FDA Looks to Exempt More than 300 Devices from 510(k) Requirements

Posted March 15, 2017

In a bid to ease what it described as “regulatory burdens,” the Food and Drug Administration (FDA) has published a list of nearly 340 Class II, moderate risk, medical devices that will be exempt from premarket notification requirements, known as 510(k)s.

In a statement, the FDA said it “believes that the devices identified in the Federal Register are sufficiently well understood and do not present risks that require premarket notification review to provide a reasonable assurance of safety and effectiveness. The agency periodically exempts from premarket notification review such medical devices when appropriate, the last time being in 2015.”

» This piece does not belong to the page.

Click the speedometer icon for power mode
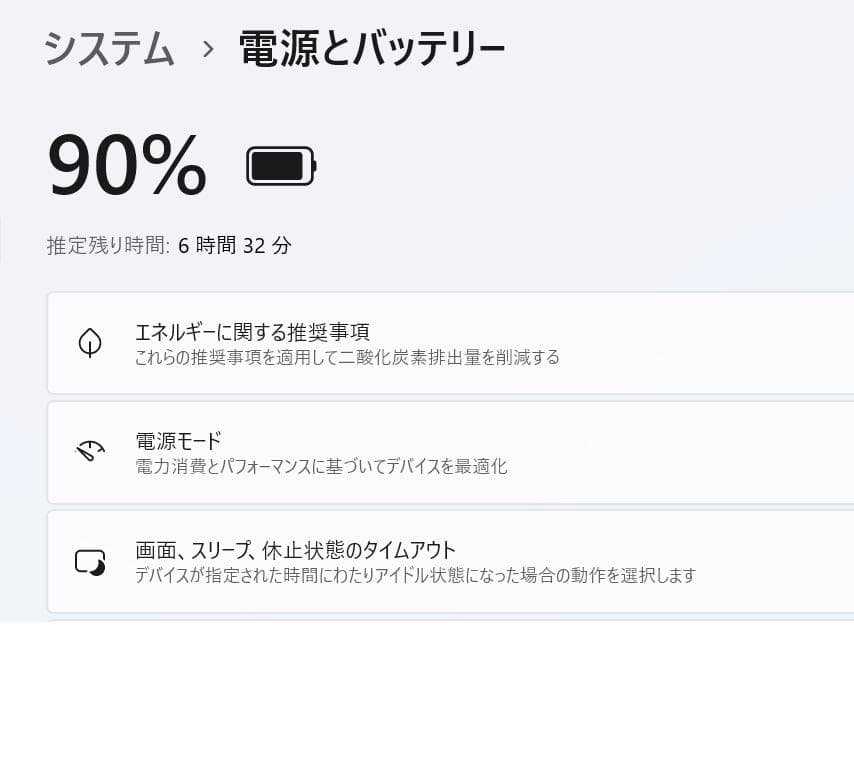 click(x=90, y=452)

The publication of this notice on Tuesday marks the first provision of the recently passed 21st Century Cures Act that the FDA has implemented. Under section 3054 of the act, the FDA was required to publish a Federal Register notice that listed each type of Class II device that the agency had determined no longer required a report under section 510(k) of the Federal Food, Drug, & Cosmetic Act.

The agency noted that this “does not mean that the device is exempt from any other statutory or regulatory requirements, unless such exemption is explicitly provided by order or regulation.”

The list of exempted devices includes a number of tests and reagents, such as the over-the-counter benzodiazepine tests and cocaine enzyme immunoassays used for employment and insurance testing, as well as medical equipment ranging from umbilical clamps and obstetrical forceps to specific ophthalmoscopes and single-use endoscopic magnetic retrievers.

In the notice, the FDA explained that exempting these devices “will decrease regulatory burdens on the medical device industry and will eliminate private costs and expenditures required to comply with federal regulation. Specifically, regulated industry will no longer have to invest time and resources in 510(k) notifications, including preparation of documents and data for submission to FDA, payment of user fees associated with 510(k) submissions, and responding to questions and requests for additional information from FDA during 510(k) review.”

According to a study published in 2010, it can cost a manufacturer upwards of $24 million to successfully go through the 510(k) process, with that money spent on tasks related to meeting FDA regulatory requirements. The fee itself is much lower; the standard 510(k) fee during fiscal year 2017 is $4,690.

The implications of the 21st Century Cures Act and the 2017 Medical Device User Fee Amendments, in addition to changes in international regulations, will be the focus of a two-day forum co-hosted by AAMI, the FDA, and BSI. The Symposium on the Evolving Standards and Regulatory Structure for Medical Devices will take place April 4–5 at the Hyatt Regency Dulles in Herndon, VA.

“We are experiencing a regulatory shift in many parts of the world, and there are a number of areas where we anticipate standards will change, such as risk management, cybersecurity, and health software,” said Joe Lewelling, vice president of emerging technology and health IT standards at AAMI. “The symposium is intended to clarify these changes to facilitate medical device approvals, as well as enhance understanding of postmarket regulatory requirements and promote the use of real-world evidence.”

The FDA will accept comments on its list via www.regulations.gov until May 15.